Tandis que le RN et les partis de gauche appellent à respecter la promesse présidentielle des prix garantis (dont une proposition de loi écologiste a été votée par l’Assemblée au printemps et devrait arriver au Sénat), la ministre s’est dit « contre » cette proposition.

L’un des points de distorsion porte sur la réglementation environnementale, dont certains à droite de l’Hémicycle déplorent, comme Hélène Laporte (RN, Lot-et-Garonne) la « surtransposition » et l’impasse technique de filières comme la noisette tandis que d’autres enjoignent, à l’instar de Dominique Potier, à « ne pas casser les règles qui garantissent la sécurité de nos écosystèmes ». « Le respect de nos écosystèmes, c’est la garantie de produire demain », a soutenu le socialiste.
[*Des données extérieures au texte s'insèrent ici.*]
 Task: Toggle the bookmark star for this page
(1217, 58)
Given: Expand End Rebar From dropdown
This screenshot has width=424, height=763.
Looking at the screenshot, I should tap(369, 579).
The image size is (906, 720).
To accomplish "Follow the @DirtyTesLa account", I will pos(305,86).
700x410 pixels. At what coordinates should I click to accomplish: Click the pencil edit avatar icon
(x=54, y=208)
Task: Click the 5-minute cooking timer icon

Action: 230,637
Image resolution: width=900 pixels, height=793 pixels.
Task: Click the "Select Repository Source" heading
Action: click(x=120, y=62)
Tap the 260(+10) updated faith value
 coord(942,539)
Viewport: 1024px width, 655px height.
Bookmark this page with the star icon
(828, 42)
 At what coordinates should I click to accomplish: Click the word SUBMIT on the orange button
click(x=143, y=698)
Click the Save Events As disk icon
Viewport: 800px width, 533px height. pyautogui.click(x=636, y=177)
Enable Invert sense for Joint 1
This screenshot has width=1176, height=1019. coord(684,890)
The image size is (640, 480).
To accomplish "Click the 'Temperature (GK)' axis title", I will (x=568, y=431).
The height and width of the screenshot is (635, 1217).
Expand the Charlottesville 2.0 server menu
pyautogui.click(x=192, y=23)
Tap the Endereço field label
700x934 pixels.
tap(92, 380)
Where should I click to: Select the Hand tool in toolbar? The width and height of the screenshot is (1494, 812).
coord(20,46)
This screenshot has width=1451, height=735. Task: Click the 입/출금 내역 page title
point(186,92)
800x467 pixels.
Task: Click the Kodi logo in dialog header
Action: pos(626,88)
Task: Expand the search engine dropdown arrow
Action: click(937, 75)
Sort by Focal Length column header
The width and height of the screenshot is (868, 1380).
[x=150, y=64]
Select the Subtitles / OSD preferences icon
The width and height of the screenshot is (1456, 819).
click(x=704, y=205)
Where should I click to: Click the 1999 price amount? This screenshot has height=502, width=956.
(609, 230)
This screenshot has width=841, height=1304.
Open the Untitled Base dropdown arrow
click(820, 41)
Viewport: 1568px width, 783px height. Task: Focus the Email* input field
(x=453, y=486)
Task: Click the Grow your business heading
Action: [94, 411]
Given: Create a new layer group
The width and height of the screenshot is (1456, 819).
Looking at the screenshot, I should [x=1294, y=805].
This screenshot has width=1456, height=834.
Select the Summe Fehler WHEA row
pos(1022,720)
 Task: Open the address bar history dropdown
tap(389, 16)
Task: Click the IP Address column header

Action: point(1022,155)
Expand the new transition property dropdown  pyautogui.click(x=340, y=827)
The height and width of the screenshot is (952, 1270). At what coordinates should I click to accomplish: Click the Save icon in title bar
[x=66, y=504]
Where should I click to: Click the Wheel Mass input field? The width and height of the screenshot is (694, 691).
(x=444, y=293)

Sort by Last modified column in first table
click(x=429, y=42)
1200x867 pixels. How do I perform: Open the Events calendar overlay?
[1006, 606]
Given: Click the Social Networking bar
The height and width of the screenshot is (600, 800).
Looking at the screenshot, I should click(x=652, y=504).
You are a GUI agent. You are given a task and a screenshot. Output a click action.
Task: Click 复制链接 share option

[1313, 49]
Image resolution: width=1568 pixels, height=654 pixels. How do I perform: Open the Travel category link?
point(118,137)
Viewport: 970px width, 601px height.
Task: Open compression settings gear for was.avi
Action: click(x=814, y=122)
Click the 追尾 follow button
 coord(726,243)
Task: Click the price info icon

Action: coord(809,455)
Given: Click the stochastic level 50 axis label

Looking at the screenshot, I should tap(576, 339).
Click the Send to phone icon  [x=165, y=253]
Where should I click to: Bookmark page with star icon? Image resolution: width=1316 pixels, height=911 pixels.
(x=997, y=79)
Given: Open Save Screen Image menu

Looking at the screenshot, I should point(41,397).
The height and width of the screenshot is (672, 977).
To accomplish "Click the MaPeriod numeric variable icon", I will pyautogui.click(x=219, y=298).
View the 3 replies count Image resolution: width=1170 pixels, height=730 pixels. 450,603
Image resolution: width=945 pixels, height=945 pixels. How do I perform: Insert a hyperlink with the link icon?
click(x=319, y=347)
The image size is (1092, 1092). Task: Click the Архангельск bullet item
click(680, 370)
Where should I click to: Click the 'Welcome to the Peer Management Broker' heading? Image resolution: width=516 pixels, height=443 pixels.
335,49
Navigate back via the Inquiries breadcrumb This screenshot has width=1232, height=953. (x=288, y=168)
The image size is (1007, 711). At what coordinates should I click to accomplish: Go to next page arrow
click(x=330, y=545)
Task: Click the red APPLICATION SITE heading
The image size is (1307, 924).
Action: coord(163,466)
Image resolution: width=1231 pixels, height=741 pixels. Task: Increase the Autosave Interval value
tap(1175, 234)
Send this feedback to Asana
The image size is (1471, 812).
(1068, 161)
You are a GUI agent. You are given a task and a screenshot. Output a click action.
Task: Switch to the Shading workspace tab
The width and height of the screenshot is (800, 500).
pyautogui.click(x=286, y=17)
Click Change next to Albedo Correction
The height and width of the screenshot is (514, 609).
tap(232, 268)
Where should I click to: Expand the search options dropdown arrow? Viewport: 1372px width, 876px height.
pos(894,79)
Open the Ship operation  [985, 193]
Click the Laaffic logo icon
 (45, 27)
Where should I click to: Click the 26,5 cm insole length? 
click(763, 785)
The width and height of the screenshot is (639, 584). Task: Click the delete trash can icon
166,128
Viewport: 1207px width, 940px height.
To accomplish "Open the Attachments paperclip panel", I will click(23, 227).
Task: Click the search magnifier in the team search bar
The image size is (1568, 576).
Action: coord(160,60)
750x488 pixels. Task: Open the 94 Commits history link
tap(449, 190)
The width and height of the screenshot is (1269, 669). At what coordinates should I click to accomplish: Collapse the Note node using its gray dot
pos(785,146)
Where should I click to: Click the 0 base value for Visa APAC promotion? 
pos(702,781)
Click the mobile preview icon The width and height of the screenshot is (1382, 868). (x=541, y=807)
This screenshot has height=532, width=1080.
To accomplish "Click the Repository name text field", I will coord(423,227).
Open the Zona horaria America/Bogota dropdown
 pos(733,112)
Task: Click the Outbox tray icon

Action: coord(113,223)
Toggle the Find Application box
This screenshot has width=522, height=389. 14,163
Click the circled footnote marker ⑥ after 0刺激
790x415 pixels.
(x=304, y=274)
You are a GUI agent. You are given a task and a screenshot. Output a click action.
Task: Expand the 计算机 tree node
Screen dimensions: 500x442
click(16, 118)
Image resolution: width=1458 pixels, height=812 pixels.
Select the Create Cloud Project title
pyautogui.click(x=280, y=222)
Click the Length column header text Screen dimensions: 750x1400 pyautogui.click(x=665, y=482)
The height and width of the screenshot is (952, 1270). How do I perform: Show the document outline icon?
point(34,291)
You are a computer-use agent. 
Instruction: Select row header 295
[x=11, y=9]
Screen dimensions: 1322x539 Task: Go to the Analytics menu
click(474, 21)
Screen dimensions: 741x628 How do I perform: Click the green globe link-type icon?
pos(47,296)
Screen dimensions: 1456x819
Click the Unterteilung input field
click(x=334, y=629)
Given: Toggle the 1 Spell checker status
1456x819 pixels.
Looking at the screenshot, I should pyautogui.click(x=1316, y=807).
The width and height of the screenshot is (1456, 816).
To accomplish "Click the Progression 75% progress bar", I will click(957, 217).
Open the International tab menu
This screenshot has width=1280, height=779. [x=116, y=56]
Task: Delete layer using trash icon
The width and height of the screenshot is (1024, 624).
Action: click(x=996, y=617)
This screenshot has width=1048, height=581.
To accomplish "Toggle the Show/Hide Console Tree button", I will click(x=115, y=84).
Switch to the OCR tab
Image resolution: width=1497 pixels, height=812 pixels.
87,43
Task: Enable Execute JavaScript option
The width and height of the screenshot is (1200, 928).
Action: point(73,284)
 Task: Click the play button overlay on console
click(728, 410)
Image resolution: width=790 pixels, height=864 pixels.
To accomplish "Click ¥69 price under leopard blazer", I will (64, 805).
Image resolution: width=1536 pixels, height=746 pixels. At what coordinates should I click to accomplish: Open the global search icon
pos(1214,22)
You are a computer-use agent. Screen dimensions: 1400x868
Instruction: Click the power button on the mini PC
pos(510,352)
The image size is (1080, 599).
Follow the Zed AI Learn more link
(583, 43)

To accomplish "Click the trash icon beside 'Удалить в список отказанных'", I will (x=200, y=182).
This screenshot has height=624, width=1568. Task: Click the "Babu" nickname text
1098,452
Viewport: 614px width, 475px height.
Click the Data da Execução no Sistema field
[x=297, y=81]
Investir dans la recherche apparaît comme l’un des seuls points d’accords sur la question environnementale. À gauche comme à droite, les parlementaires pressent, comme Stéphane Travert, à « impliquer la recherche pour les filières qui n’ont plus d’alternatives crédibles ». Une position soutenue par Annie Genevard qui rappelle : « Avant les interdictions, nous devons miser sur les solutions ».

La ministre de l’Agriculture a mis les parlementaires face à leurs responsabilités alors qu’un nouveau budget sera examiné les prochaines semaines, portant de nombreuses mesures agricoles. « Le demi-milliard des allègements fiscaux, il attendra le budget, c’est dramatique ! Je ne peux faire aucun appel à projet, je ne peux engager aucun crédit ! », a déploré la ministre, contrainte par un budget a minima, en attendant la discussion du nouveau budget de l’État.